The relative stability of P. plantarii and P. gladioli lipase were also tested in a wash system containing 1 g/liter ALL@ laundry detergent powder containing a nonionic detergent formulation from Lever Brothers, Inc. Each lipase, 3,000 esterase units per liter, were added to the ALL wash system at 45°C and assayed at 0, 10, 20 and 40 minutes by titrating the production of butryate produced in gum arabic emulsions of tributyrin at pH 8.5 and 45 C to determine percent of enzyme activity remaining. A blank containing the detergent and water was also assayed. The detergent did not interfere with the assay.

Results

Improved stability of P. plantarii lipase compared to P. gladioli lipase, which has similar pH and temperature optimums, was observed under the specified conditions. This property would be advantageous in pre-soak applications or spot cleansing prior to washing, in addition to incorporation in standard detergent formulations for enhanced removal of fatty stains during the regular wash cycle.

Claims

1. In combination with an anionic and/or non-ionic detergent a lipase derived from a bacterium of the species Pseudomonas plantarii.

2. The formulation of claim 1 wherein there is included a nonionic detergent selected from the group consisting of alkyl and nonylphenylpoly (ethylene glycerol) ethers.

3. The formulation of claim 1 which contains an anionic detergent which is an alkylbenzene sulfonate, a fatty alcohol ether sulfate or an alpha olefin sulfonate.

4. The formulation of claim 1 wherein the lipase is in powdered form and is present in an amount of from 0.1 to 100 lipase units per milligram of formulation.

5. The formulation of claim 1 wherein there is also included a detergent builder.

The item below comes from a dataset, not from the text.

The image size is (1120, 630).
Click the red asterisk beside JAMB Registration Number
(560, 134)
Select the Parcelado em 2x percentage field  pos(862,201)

6. The formulation of claim 5 wherein the detergent builder is potassium diphosphate, sodium tripolyphosphate, sodium citrate, sodium nitrilotriacetate or sodium silicate.

7. The formulation of claim 6 wherein the P. plantarii has the identifying characteristics of ATCC 43733.

8. A fabric cleaning composition which comprises an anionic and/or non-ionic detergent and a detergent building along with from 0.1 to 100 lipase units per milligram of the composition of a powdered lipase derived from a bacterium of the species Pseudomonas plantarii.

9. The composition of claim 8 wherein the P. plantarii has the identifying characteristics of ATCC 43733.